保護者を教育委員に 2人増員し1人は公募で

愛知県一宮市はこのほど、教育委員会委員を現行の4人から6人にすると明らかにした。増員する2人は、児童生徒の保護者を想定。うち1人は公募により選考する。

これは、2月6日に、同市の中学校3年生男子が携帯ゲーム機に「担任によって人生すべてを壊された」といった内容の遺言を残して自殺した事件を受けたもの。

増員する2人は、いずれも市内の公立学校に通う児童生徒の保護者となる見込み。1人は地域から人選を行い、7月1日に就任。もう1人は4月から公募による選考を実施予定で、10月1日の就任を目指す。

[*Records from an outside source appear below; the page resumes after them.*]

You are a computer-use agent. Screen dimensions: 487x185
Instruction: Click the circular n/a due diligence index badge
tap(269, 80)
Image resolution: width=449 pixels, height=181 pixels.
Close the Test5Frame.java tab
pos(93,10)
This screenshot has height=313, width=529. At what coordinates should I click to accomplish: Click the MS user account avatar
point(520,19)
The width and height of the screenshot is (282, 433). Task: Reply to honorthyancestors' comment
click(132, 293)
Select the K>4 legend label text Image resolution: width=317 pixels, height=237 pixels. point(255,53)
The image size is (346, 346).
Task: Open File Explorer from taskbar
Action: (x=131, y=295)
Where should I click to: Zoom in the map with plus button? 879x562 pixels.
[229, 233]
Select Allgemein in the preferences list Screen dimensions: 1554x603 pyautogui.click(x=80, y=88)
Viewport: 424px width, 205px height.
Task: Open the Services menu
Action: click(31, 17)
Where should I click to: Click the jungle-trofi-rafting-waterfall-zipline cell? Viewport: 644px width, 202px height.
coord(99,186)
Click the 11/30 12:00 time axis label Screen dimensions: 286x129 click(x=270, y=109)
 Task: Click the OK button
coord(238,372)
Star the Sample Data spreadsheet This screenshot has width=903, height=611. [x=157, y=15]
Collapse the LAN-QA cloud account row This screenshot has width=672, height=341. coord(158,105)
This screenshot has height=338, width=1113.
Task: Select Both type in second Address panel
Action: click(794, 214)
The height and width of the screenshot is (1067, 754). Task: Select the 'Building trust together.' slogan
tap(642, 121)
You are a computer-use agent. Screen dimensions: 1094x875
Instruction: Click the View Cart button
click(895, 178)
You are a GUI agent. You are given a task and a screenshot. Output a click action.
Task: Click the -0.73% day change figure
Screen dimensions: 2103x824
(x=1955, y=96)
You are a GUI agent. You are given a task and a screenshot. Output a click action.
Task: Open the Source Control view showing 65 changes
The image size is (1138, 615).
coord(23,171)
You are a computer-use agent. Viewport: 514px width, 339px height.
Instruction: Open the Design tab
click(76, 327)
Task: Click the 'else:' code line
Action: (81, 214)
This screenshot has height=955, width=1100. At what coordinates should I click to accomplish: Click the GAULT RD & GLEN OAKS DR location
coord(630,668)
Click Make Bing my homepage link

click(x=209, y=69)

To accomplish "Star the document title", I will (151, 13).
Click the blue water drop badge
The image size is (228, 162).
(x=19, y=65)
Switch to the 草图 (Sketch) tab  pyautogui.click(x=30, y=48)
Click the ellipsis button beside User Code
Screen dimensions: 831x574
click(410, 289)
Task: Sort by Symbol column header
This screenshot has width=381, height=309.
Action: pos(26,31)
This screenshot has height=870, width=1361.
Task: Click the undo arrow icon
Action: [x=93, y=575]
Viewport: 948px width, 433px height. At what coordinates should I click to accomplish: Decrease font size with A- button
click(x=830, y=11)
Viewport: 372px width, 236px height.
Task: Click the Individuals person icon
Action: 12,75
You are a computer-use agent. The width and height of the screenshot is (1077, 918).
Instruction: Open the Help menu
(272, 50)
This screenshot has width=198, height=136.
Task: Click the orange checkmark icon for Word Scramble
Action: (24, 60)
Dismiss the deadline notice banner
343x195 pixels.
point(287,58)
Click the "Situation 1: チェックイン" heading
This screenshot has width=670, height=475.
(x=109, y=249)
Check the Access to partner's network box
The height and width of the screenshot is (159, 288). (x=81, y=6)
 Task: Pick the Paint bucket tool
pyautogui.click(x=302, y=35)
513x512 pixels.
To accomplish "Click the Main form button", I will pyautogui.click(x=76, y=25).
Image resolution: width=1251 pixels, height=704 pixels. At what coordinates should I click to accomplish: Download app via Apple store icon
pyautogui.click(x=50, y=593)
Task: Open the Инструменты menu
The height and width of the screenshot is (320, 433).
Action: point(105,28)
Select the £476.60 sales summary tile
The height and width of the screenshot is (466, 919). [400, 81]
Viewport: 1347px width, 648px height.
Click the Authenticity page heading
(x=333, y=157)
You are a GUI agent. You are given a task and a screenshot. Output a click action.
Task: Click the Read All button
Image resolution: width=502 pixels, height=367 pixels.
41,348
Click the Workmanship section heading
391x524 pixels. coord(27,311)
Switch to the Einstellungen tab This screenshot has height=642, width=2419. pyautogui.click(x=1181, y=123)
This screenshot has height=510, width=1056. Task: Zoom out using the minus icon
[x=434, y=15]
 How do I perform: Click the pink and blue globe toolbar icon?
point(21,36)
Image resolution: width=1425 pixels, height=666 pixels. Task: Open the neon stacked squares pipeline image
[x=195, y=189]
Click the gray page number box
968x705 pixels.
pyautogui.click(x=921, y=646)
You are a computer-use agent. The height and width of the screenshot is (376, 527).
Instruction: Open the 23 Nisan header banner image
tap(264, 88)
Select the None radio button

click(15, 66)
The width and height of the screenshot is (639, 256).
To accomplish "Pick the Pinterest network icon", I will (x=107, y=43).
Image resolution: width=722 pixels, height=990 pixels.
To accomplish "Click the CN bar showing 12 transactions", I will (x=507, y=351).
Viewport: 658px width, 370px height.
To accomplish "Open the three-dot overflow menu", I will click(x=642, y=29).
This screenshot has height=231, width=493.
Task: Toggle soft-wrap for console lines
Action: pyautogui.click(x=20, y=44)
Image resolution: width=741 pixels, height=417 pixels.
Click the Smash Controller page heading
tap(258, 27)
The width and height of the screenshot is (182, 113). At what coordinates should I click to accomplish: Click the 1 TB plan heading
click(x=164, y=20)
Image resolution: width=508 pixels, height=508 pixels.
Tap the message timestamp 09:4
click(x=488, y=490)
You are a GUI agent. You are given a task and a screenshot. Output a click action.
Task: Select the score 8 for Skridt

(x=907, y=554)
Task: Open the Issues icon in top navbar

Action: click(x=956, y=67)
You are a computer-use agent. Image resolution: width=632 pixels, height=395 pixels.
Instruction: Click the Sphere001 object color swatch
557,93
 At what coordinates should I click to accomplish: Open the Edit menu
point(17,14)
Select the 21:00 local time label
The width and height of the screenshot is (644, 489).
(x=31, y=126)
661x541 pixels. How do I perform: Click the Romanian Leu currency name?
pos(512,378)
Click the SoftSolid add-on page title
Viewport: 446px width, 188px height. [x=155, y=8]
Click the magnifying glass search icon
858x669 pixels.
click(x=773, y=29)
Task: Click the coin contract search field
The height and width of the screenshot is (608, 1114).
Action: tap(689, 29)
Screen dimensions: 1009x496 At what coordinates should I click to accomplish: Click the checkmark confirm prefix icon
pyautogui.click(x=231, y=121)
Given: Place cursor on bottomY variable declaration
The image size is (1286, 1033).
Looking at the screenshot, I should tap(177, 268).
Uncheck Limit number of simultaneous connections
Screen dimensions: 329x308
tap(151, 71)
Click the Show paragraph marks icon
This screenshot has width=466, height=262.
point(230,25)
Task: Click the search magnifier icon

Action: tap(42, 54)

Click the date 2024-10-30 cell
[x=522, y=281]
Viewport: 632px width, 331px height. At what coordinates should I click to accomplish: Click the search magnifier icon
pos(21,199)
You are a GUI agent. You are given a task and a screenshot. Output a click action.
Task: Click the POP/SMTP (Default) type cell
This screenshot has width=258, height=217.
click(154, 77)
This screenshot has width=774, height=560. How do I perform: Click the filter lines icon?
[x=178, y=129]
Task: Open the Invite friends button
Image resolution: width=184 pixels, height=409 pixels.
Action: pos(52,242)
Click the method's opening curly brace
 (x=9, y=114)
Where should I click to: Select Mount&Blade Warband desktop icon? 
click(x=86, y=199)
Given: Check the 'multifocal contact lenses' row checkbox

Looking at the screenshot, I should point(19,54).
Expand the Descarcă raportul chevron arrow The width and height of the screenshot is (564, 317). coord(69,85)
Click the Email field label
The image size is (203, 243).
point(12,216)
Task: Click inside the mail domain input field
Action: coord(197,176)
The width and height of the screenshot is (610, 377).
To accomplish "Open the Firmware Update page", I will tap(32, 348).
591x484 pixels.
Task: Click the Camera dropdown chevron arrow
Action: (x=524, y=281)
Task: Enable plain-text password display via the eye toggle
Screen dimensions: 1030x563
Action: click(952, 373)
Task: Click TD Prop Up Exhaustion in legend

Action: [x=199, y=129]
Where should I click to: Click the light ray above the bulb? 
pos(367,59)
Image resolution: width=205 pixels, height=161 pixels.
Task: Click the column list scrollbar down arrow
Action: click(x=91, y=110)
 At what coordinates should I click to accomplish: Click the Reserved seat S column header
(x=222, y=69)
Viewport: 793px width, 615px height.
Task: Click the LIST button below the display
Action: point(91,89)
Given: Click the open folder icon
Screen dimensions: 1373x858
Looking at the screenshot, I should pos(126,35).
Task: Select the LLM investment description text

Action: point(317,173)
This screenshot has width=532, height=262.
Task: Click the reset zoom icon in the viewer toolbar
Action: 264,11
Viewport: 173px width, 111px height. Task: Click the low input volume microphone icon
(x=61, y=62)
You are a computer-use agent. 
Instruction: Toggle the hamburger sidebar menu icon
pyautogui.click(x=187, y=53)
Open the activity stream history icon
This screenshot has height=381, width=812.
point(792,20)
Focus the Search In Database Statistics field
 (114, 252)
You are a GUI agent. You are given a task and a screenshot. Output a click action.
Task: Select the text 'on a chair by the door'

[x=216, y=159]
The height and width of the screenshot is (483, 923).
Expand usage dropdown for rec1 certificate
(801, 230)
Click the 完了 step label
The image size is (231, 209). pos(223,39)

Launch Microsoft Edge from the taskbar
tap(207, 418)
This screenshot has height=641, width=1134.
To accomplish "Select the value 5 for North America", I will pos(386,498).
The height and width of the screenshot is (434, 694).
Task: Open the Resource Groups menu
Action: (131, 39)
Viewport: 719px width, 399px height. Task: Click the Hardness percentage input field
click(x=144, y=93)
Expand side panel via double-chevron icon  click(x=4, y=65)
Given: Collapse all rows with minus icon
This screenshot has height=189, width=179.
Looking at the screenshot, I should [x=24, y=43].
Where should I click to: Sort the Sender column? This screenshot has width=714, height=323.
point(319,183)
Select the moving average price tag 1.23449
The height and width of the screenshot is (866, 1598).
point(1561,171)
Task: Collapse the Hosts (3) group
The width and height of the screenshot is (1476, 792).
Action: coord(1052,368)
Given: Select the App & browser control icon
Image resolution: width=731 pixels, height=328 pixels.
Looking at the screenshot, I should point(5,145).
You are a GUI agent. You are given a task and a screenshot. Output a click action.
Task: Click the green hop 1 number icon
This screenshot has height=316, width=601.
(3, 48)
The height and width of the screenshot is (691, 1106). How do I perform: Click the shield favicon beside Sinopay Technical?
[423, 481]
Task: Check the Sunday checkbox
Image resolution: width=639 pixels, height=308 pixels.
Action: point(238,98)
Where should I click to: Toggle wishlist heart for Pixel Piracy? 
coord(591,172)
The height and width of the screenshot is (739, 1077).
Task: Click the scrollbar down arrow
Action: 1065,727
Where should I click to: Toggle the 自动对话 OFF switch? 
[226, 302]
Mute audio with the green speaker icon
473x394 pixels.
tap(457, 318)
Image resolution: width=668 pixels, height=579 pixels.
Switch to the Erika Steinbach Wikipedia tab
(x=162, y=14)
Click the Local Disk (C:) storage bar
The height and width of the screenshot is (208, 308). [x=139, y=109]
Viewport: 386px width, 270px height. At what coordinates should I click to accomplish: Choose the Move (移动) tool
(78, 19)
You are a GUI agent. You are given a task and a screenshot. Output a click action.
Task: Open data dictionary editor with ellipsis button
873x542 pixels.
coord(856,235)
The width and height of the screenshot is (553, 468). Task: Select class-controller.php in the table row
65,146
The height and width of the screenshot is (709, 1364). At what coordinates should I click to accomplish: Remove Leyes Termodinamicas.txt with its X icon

現在、同市の教育委員はいずれも未成年者の親権者。ただし、市内の小・中学校に通う児童生徒の保護者は1人だけ。

市教委は「児童生徒の保護者による現在進行形の意見を教育行政に反映するため」としている。

同市の中学校3年生男子の自殺問題では、担任の同生徒への対応について、保護者が学校に改善を求めていたにもかかわらず、十分にできていなかったとされている。

同市は2月に入り、2回にわたって、自殺を受けた臨時総合教育会議を実施。21日には、昨年11月に同市の総合教育会議で承認を得た「一宮市教育大綱」を公表した。